Arrange the items below, from the line containing "Screen dimensions: 1024x764" through the end of the items, as a JSON list of strings with one string per line and blank lines left out. Omit the pictures from the answer.

# start of Recorded information

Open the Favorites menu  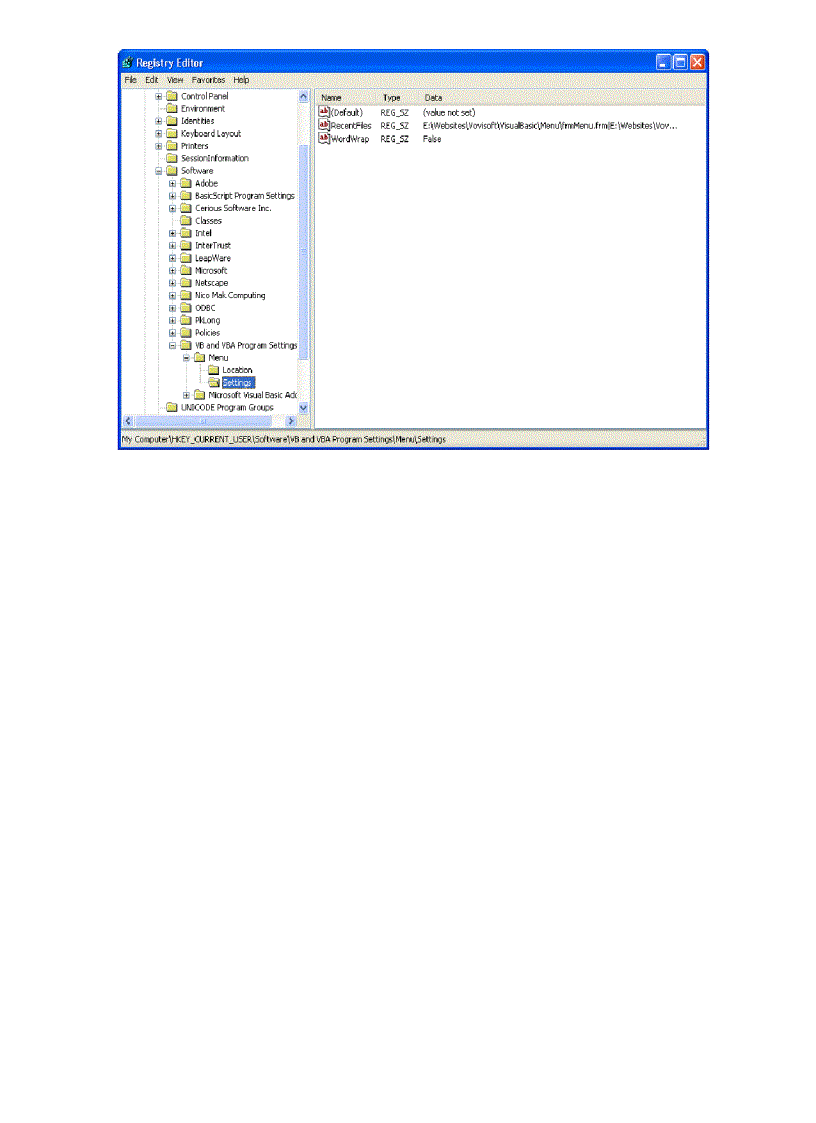pyautogui.click(x=208, y=80)
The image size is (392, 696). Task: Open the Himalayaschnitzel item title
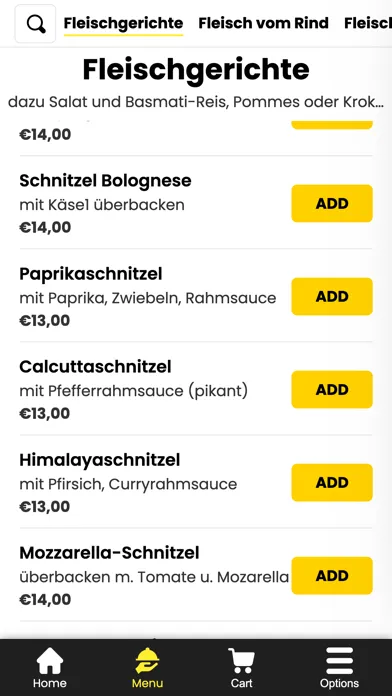coord(99,460)
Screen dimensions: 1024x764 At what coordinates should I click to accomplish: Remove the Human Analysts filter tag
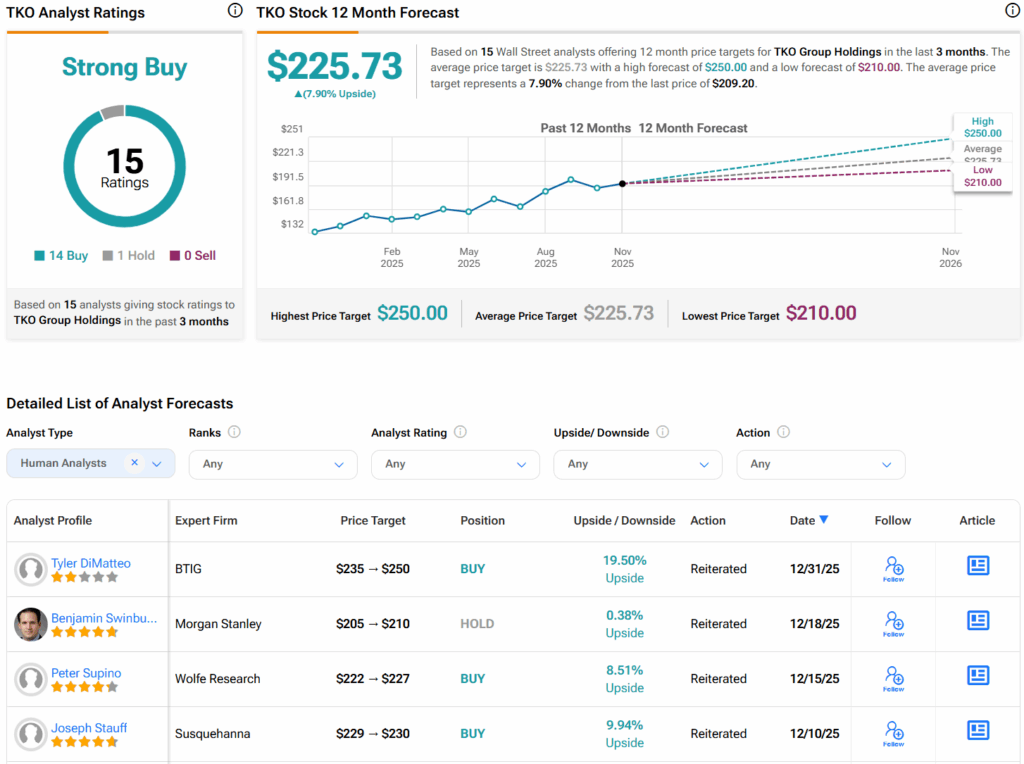click(x=135, y=463)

# end of Recorded information

* Response:
[
  "Screen dimensions: 1024x764 At what coordinates should I click to accomplish: Remove the Human Analysts filter tag",
  "click(x=135, y=463)"
]